Balancing Hope and Disappointment

I know there are tons of quotes about rejection and not giving up.

About perseverance in the face of adversity.

About staying positive and moving forward.

Infertility messes you up.

Not just in the obvious sense of not being able to conceive easily, but mentally as well. It's

I'm pretty sure that after I experienced my miscarriage, I went into a state of depression. I'm thinking that it was on the milder side of things since I was still functioning, still able to get out of bed, and still able to do every day things. I did notice, however, that I didn't have the same drive or motivation to do things as I once did.

My dream of becoming a mother had finally come true, and on our own at that, and then just as quickly as we realized our dream, it was shattered. Into a million pieces.

I felt like I was in a million pieces.

Maybe I deal with grief more gracefully, or maybe I just lie to myself that I'm doing just fine.

Infertility infiltrates your life in a way that you might not even see coming. It lingers like that pimple that just won't go away or mosquito bite that just won't heal.

It seeps into your inner thoughts making you wonder why you should keep on believing or keep on trying. What's the point?

We're looking to possibly make a move and move into a bigger home in a better neighborhood for our future kids. The thoughts of, "What if we never have kids to fill this house?" creep into my head and make me question everything we're doing.

And that's not even addressing the stress that comes with everything it costs to go through and treat infertility. It's not cheap.

It's really upsetting that it is so simple (and inexpensive) to end a life through abortion, and yet it can be ridiculously cost-prohibitive for couples to start a family. I'm not trying to get in a debate about abortion, but I'd like to address the elephant in the room. I think that needs to be something politicians think about.

Every cycle that we go into, I start out ever so hopeful. Like, this could be it. This will be the cycle that gets us our baby.  I follow the protocol, the injections, the pills, the medications.

We try to do everything we can to have the best outcome.

And then disappointment.

How do you hang onto hope when you face disappointment? I don't have a clear answer.

I try to turn to gratitude and find the things that I'm grateful for. But I'd be remiss if I said that I didn't also take some time to be sad about it.

I think the key to balancing hope and disappointment is to not remain in disappointment. To take it for what it is and continue moving forward.

How do you hold onto hope in the midst of disappointment?


The Great Follistim Shortage

I was finally able to start a cycle with my doctor's office!

After waiting for a cyst on my ovary to collapse and travel plans to pass, I was finally able to move forward with treatment.

This time around, my doctor had me go straight into injections with Follistim. I was really lucky to have a friend who had some Follistim leftover from another cycle that was not yet expired. However, when I tried to order more, I learned that there was a national Follistim shortage.

How the heck does that happen!?

Considering that Follistim is lab-derived, you'd think that it would be fairly straightforward to keep in stock. Right? Well, apparently not. 

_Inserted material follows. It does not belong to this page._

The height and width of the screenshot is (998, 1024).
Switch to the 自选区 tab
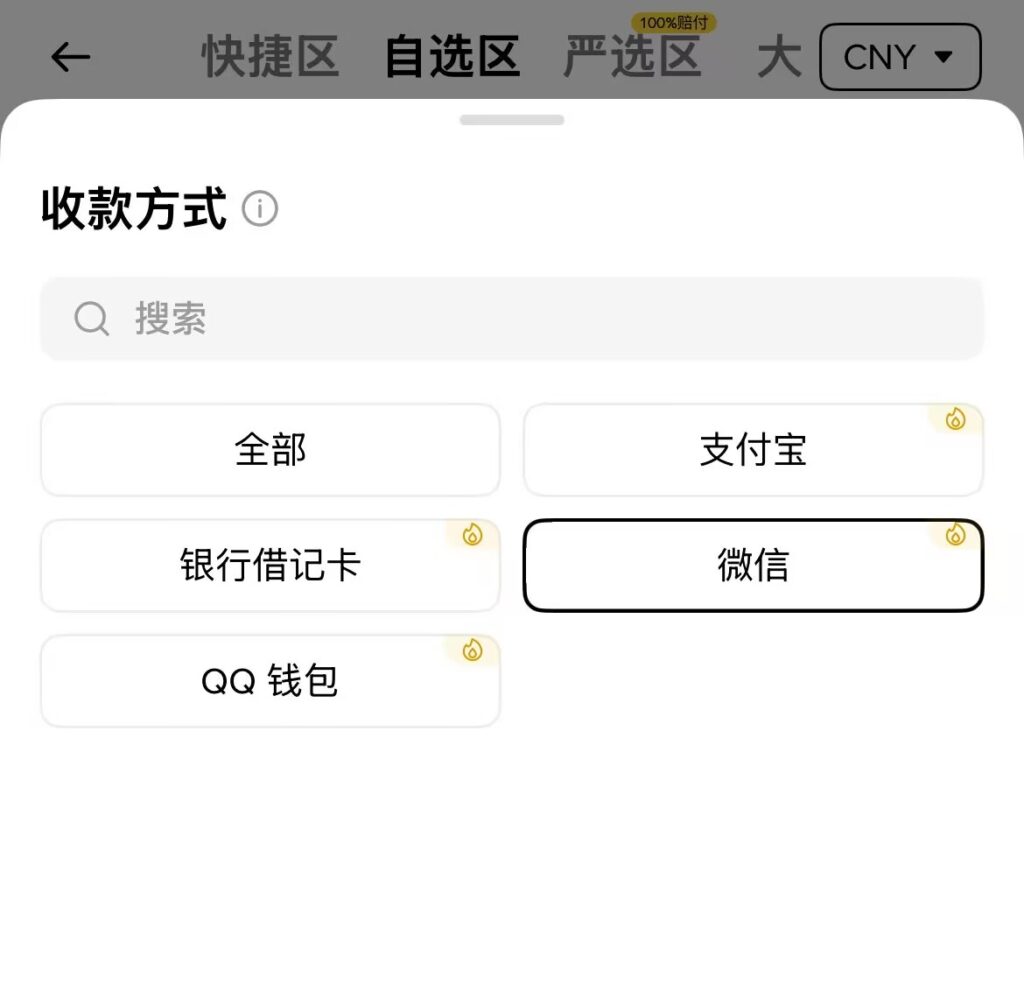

When I used up my supply from my friend, and needed more the same night, I let the nurse know that I didn't have any. She sent out the prescription for GonalF, which was it's own adventure in fertility drugs. However, since I didn't have any on hand and needed to inject myself with a dose that night, I was lucky enough to get some Follistim from my doctor's office that had been donated back by another patient. 

I drove through rush hour traffic all the way across the city and back, and in the midst of it all, one of my tires was losing pressure and I was super paranoid driving back across town in the event that it might blow out or get flat. Talk about stressful...

It boggles my mind how a pharmaceutical company isn't able to accurately forecast med quantities. You'd think that a shortage would be unheard of...or if there was a shortage that the pharma rep would let the doctor's office know.

And let's now get started on the complete and utter racket that the pharmaceutical companies and insurance companies are. They are no doubt in cahoots with each other for profit. I feel like insurance companies should be a non-profit organization based on principle alone - in order to provide the best care for their customers, instead of gouging them, quoting ridiculous pricing for medications.

I'm not sure how it's possible, but the medication that I ended up ordering through a cash pharmacy was quote to me at almost THREE times the cash price, and that was supposedly the "co-pay". In my experience, co-pays shouldn't cost more than the CASH price of a drug. Maybe I'm wrong, but something just seems terribly fishy there. 

As of this writing, Follistim is still in a state of national shortage, and hopefully should be back to normal stock by July.